In the second period, the Pioneers’ special teams took over. With the Seawolves’ Josh Lunden still in the box from a first period penalty, Rhett Rakhshani, standing low in the left circle, took a pass from Kyle Ostrow and one-timed a shot far side past Olthuis at 1:04.
“Five-on-five I thought we were fine,” said Seawolves’ coach Dave Shyiak. “Penalties killed us though. You get that many penalties, it creates fatigue and you’re not able to get any rhythm or make any plays.”
The Pioneers quickly tried to build on that lead. On one shift, Bozak hit the left post, Butler came in from the right point and shot high glove side, forcing Olthuis to make a sprawling save, and Dustin Jackson had a point-blank chance from the slot that Olthuis managed to stop with his pads.
The Seawolves started to get some power play chances in the latter half of the period, but might have been better off declining them.
“We made some mental errors, and they capitalized,” said Shyiak.
Bozak and Butler connected on a perfect two-on-one. Bozak skated down the right side, got Lafranchise to commit, then slid a pass through the crease to Butler, who tapped it into the empty net at 11:06.
Late in the period, Bozak, who came into the game second nationally with four shorthanded goals, got another one. Jesse Martin and Bozak broke in two-on-one, and Martin slid a pass through the slot to Bozak low in the left circle. Bozak stopped the pass with his left skate, took a stride, then roofed it past a sprawling Olthuis at 18:40.

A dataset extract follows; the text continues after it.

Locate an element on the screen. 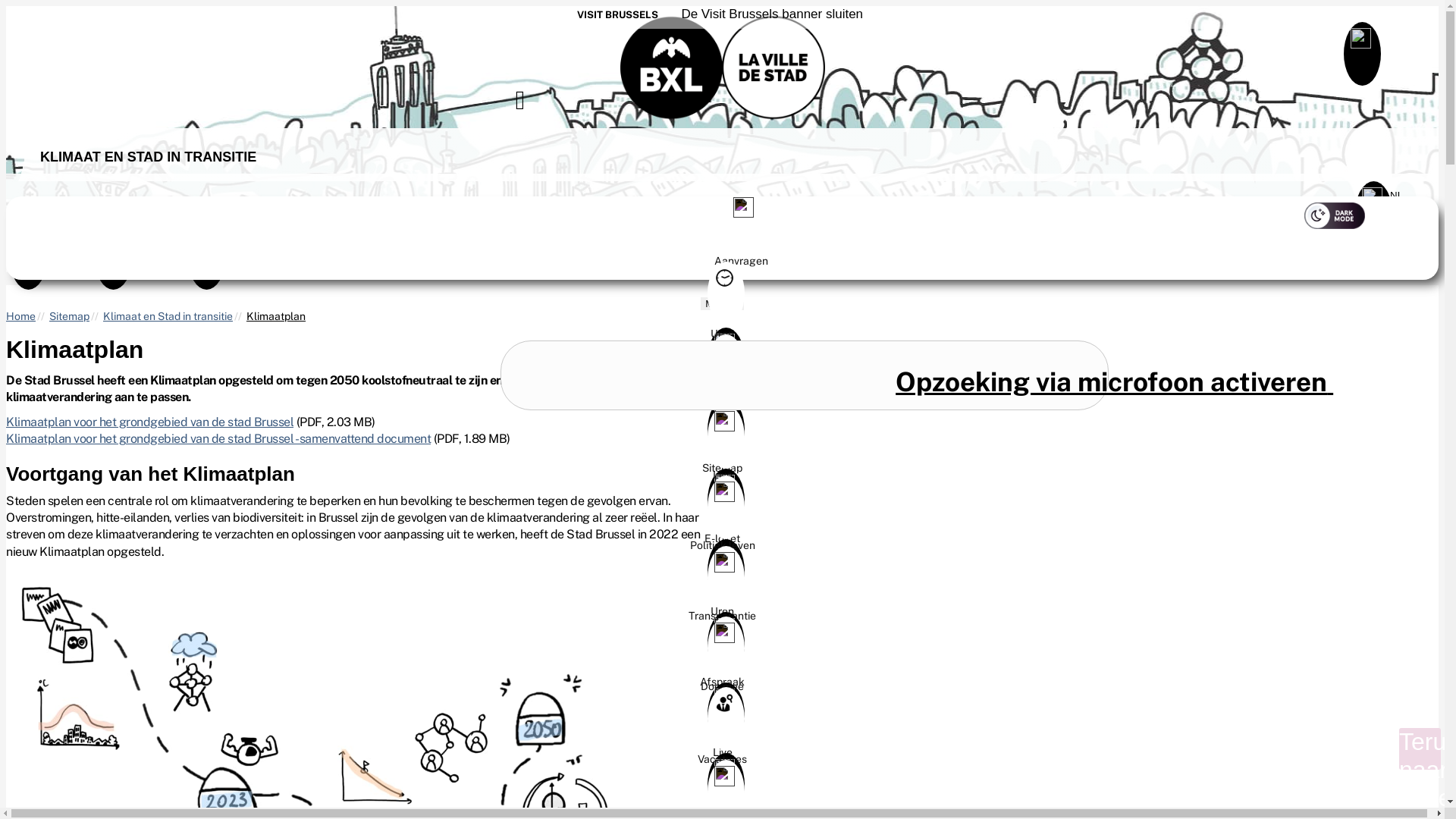 Image resolution: width=1456 pixels, height=819 pixels. 'Live' is located at coordinates (721, 727).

“I’m just getting some odd-man rushes, the guys I’m playing with are making some good plays, and we’re putting the puck in the net,” said Bozak of his shorthanded success.
“He’s very aggressive,” said Gwozdecky of Bozak. “One of the things he realizes, like a lot of great penalty-killers realize, is the other team is on the power play, they’re thinking offense, and when that puck is turned over, boom, you can see a guy like Bozak really thinking about how am I going to be able to jump these guys and catch them unawares. He likes to convert plays shorthanded.”
The Seawolves played a much stronger third period, keeping the play five-on-five for the majority of it. They also played more physically, and had multiple collisions with Mannino when Mannino went to play the puck.
“I questioned the referee on the first one; he said he thought it was an inadvertent hit,” said Gwozdecky. “I questioned his judgement, and obviously the second time it happened, he called it. He didn’t let it go, so that was good to see.”
“That’s one of those things where in college hockey, you can’t really go after the guy like you could in juniors, if the guy takes a run at your goalie, you put a hard hit on him and send a message,” said Butler. “I think Pete almost enjoys it a bit.”
Luke Beaverson cut the Pioneers’ lead to 4-2 at 15:55 of the period. The Seawolves made a rush up ice, and Nick Haddad slid a pass to Beaverson in the slot, and Beaverson got it past Mannino.
The Seawolves pulled their goalie for the last two minutes of the period, but the Pioneers played strong defense, keeping the play to the perimeter, and got the much-needed win.
“Tomorrow night is pretty much the same approach,” said Gwozdecky. “It is crucial that we come out and play well and build off the momentum and confidence we were able to establish tonight.”